At the rolling table, I finish three of the four artsy cigars. I had a math error. I only pre-humidified four wrappers. I forgot that counting the quickie cigar I was making five. So I was one wrapper short. No biggie. I humidify another one and put it in a ziploc for later. The three I make are gorgeous. I’d give them to Fidel they are that nice.
Just then I see Sarah walking down to the office leading her new pony. She hasn’t renamed him yet. His old name was “Patches” but my girls think it is acceptable to rename them once you get them. I go outside and pet “Patches” and talk to Sarah about her chores.
Back inside it is finally time to write. Whoops.I have 3 Facebook PMs and a bunch of emails. I’ll answer them quickly. Then I turn off Facebook. I close that tab. Now, time to write.
That’s it for part 1, I’m eating my sandwich and then I’m getting to work!
Michael
Joe Putnam says
Your day as an author was much more interesting than mine.
I got up when the old dog started to stir, and took him for a walk.
Drove three miles into town for a $3 breakfast at Dairy Queen with free WiFi. Despite my woodstove and small spring, I am still on grid -except that i do not have the net in my house (or a cell phone).
Checked book sales, read and commented on a couple of articles, and did some research for an upcoming blog article on terrorism and the Charlotte chaos.

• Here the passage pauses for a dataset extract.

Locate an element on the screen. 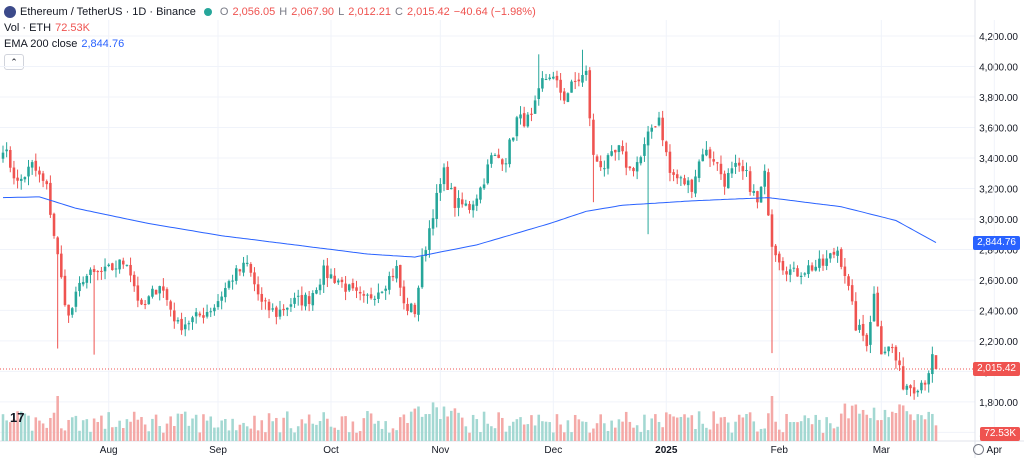 The height and width of the screenshot is (458, 1024). ema-label: EMA 200 close is located at coordinates (41, 44).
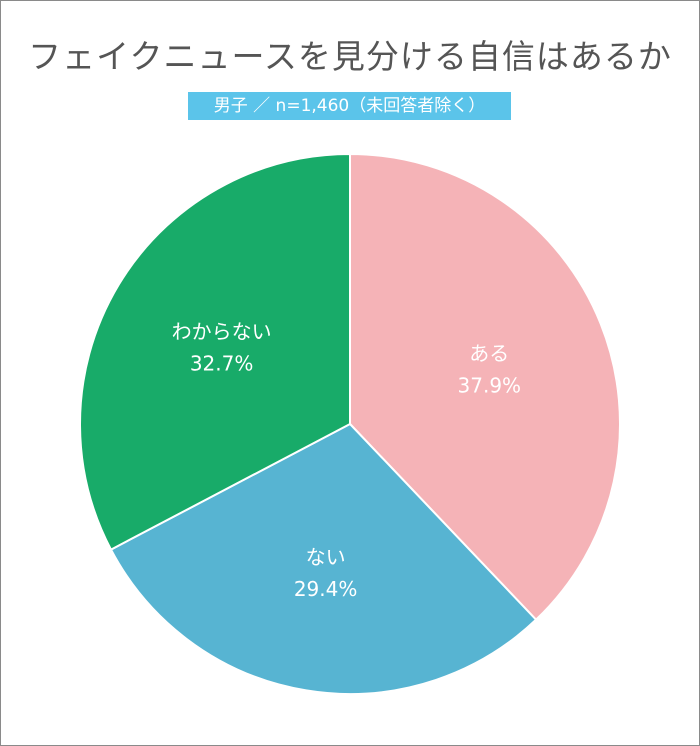 The width and height of the screenshot is (700, 746). I want to click on slice-label-1: ない, so click(326, 557).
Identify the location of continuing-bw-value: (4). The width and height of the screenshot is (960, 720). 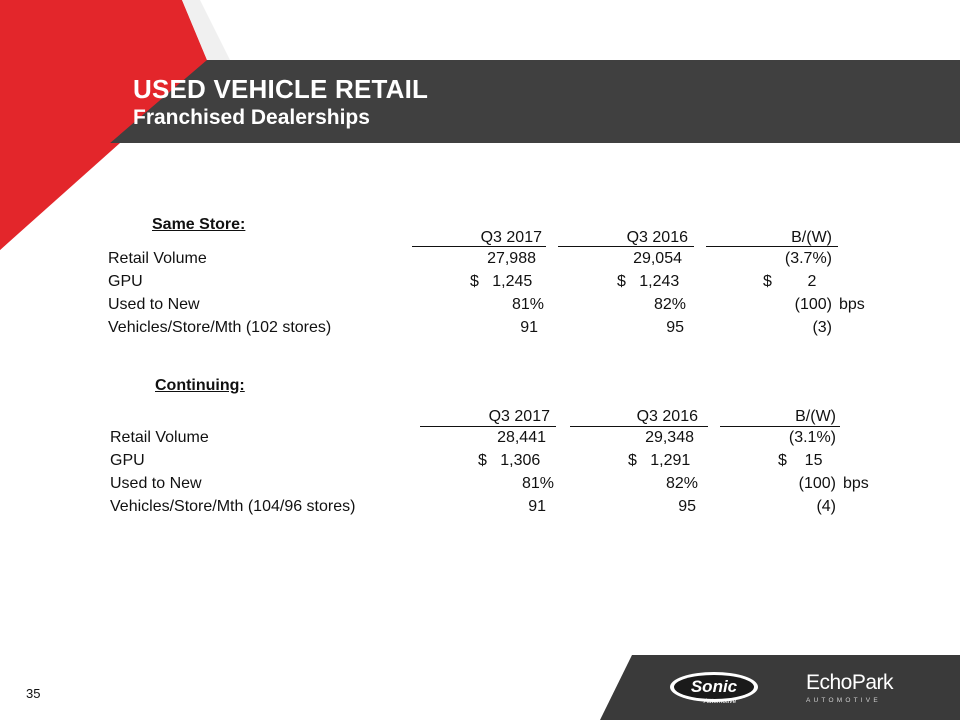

Getting ready to head home. Perhaps I will work in the garden or small orchard today -in addition to a little writing on this leisurely Saturday.
Have a goof day.
Woelf Dietrich says
Thanks for the insight to your daily routine. It reminded me again that living off-grid requires discipline and forgoing some of the luxuries we take for granted in our daily lives. Still, there is something admirable about living the life you’re living. I particularly love the idea about a writing office set really far away from the main house. Mine is part of our house and it’s school holidays right now (*Ack!*).